### WORK TO DO
1 – According to the passage on Azerbaijan, how many refugees from the war with Armenia are part of the country's population?
2 – In one to three sentences, explain why the passage on Azerbaijan says U.S. strategists see the country as a crucial buffer state.
3 – Continue the passage on Azerbaijan from the point where it stops.

### PAGE TEXT
-------------------------

Democracy is not the only U.S. strategic goal in Azerbaijan. Some
analysts believe that Washington is equally interested in less altruistic
goals: economic stability, oil supply and the geopolitical aim of
containing Russian and Iranian influence.
Azerbaijan is a Shia Muslim country, like its neighbour Iran, yet it is
ethnically Turkic and largely secular. (Vodka is popular here, and young
women prefer miniskirts and bare midriffs.)
For U.S. strategists, it is a crucial buffer state. While blocking the
expansion of Islamic influences from the south, it can also stop the spread
of Russian imperial ambitions from the north.
Most of its eight million people are poor, with monthly incomes of less
than $100 (U.S.). Its population includes a million refugees from the war
with Armenia in the early 1990s. Another one million Azeris have migrated
abroad in search of better economic prospects.

-------------------------

### DATA SEGMENT
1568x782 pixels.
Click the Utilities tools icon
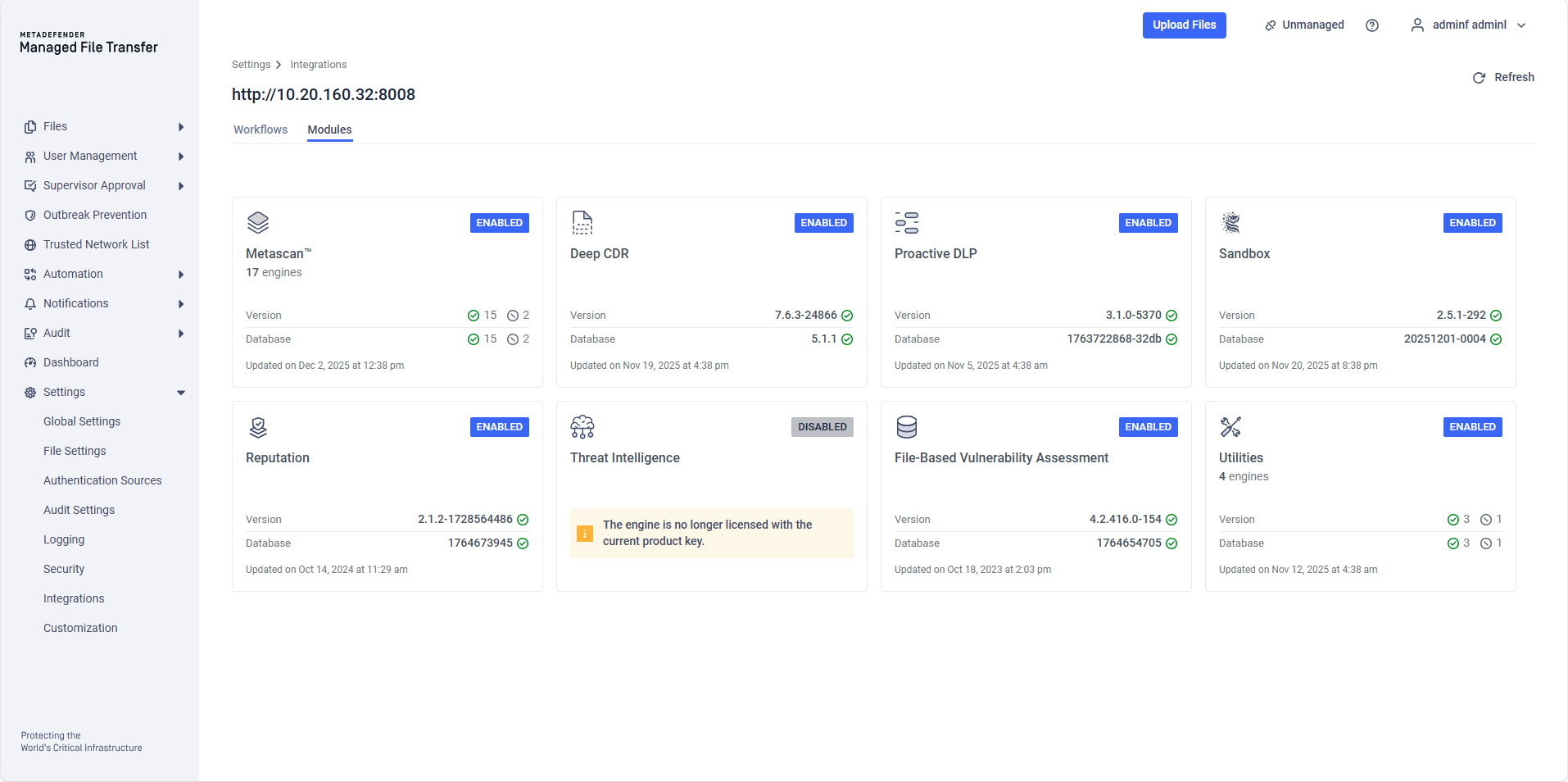1230,427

-------------------------

### RESPONSES TO THE EXERCISE
1 – A million.

2 – It can block the expansion of Islamic influences from the south. It can also stop the spread of Russian imperial ambitions from the north.

3 –
Yet its oil reserves -- as much as 20 billion barrels -- are potentially a
vital source of supply for the United States. Western oil companies have
signed contracts worth more than $50-billion (U.S.) in potential investment
here.
Dick Cheney, the Republican vice-presidential candidate, is among the many
influential Americans who have held significant business interests in
Azerbaijan's oil industry.
The country's autocratic President, former KGB general Haydar Aliyev, is a
frequent visitor to Washington, where he has been honoured with the
red-carpet treatment from the White House. He regularly meets U.S.
President Bill Clinton and is wined and dined by powerful Washington lobbyists.
At home, Mr. Aliyev shows little sign of having absorbed any American
democratic influences. Instead, he has established a cult of personality.
His portrait is displayed in every shop and office, and his quotations are
painted on billboards all over the country.
For idealistic outsiders, Azerbaijan can be a snake pit of confusion.
"Identifying the democrats here is very difficult," Mr. Van Praagh admits.
"The good guys are not always the good guys. And even the good guys can get
tempted and corrupted."
Mr. Van Praagh has his own small secret: He has dual citizenship in the
United States and Canada and spent years as a speechwriter and policy
adviser to the federal Progressive Conservatives in the late 1990s.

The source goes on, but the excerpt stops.